Постараюсь быть точным: главные места подходящего рода в «Карениной» – следующие: 1) Засыпание Анны в вагоне. 2) Одновременные страшные сны Анны и Вронского, и 3) Облако Левина, при встрече с Китти на большой дороге.

Разберем все это внимательно и сравним эти места друг с другом и с подходящими местами в «Войне и Мире». Я думаю, что после этого сравнения окажется то, на что я еще вначале указывал: в «Карениной» личной фантазии автора меньше, наблюдение сдержаннее, за то психологический разбор точнее, вернее, реальнее, почти научнее; разлив поэзии сдержаннее, но за то и всякого рода несносных претыкании и шероховатостей гораздо меньше; натянутых передразниваний вовсе нет.

А главное, при этом сравнении мы убедимся в том, что все эти места в «Карениной» более органически связаны с ходом дела, чем подобные же места в «Войне и Мире»; и не только уже не возбуждают ни тени сомнения, но и безусловно восхищают почти научною, я говорю, точностью «психо-механики» Толстого. Хороша, конечно, эта психо-механика и в «Войне и Мире», но в «Карениной» она доведена до поразительной ясности.

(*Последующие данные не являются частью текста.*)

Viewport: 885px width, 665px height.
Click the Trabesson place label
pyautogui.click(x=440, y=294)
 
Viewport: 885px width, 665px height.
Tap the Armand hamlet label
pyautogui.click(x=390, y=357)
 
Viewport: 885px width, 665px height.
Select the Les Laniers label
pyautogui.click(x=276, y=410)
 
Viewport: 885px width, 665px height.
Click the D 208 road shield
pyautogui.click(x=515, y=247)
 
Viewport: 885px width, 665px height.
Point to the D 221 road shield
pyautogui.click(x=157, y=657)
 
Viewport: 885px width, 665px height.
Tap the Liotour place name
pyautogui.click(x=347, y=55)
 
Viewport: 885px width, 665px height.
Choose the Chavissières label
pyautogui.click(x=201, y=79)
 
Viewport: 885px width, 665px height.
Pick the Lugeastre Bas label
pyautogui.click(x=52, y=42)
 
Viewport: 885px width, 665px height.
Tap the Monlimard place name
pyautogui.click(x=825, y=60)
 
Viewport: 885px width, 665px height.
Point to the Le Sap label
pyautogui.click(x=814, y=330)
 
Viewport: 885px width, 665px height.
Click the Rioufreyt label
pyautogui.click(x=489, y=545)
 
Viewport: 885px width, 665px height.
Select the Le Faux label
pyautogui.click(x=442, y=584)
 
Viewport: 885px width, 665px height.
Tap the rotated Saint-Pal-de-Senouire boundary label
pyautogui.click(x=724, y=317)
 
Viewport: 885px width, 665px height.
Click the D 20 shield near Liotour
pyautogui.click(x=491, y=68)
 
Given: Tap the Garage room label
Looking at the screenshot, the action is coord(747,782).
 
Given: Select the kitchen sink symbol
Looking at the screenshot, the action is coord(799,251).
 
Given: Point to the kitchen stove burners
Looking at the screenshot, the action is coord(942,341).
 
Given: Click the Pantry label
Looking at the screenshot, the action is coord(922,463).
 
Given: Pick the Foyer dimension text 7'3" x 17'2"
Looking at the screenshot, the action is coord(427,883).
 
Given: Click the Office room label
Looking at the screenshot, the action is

Итак, Анна засыпает в вагоне.

«Она чувствовала, – что нервы ее, как струны, натягиваются все туже и туже на какие-то завинчивающиеся колышки. Она чувствовала, что глаза ее раскрываются больше и больше, что пальцы на руках и ногах нервно движутся, что внутри что-то давит дыханье и что все образы и звуки в этом колеблющемся полумраке с необычайною яркостью поражают ее. На нее беспрестанно находили минуты сомнения, вперед ли едет вагон, или назад, или вовсе стоит. Аннушка ли подле нее, или чужая? «Что там, на ручке, шуба ли это или зверь? И что – сама я тут? Я сама или другая?» Ей страшно было отдаваться этому забытью. Но что-то втягивало ее в него, и она по произволу могла отдаваться ему и воздерживаться. Она поднялась, чтоб опомниться, откинула плед и сняла пелерину теплого платья. На минуту она опомнилась и поняла, что вошедший худой мужик, в длинном нанковом пальто, на котором не доставало пуговицы, был истопник, что он смотрел термометр, что ветер и снег ворвались за ним в дверь; но потом опять все смешалось… Мужик этот с длинною талией принялся грызть что-то в стене, старушка стала протягивать ноги во всю длину вагона и наполнила его черным облаком; потом что-то страшно заскрипело и застучало, как будто раздирали кого-то; потом красный огонь ослепил глаза, и потом все закрылось стеной. Анна почувствовала, что она провалилась. Но все это было не страшно, а весело. Голос окутанного и занесенного снегом человека прокричал что-то ей над ухом. Она поднялась и опомнилась; она поняла, что подъехали к станции, и что это был кондуктор». И только…

Теперь сон Вронского…

«Вронский заснул. Он проснулся в темноте, дрожа от страха, и поспешно зажег свечу. – «Что такое? Что? Что такое страшное я видел во сне? – Да, да. Мужик-обкладчик, кажется, маленький, грязный, со взъерошенною бородой, что-то делал, нагнувшись, и вдруг заговорил по-французски какие-то странные слова. Да, больше ничего не было во сне», сказал он себе. «Но отчего же это было так ужасно?» Он живо вспомнил опять мужика и те непонятные французские слова, которые произносил этот мужик, – и ужас пробежал холодом по его спине».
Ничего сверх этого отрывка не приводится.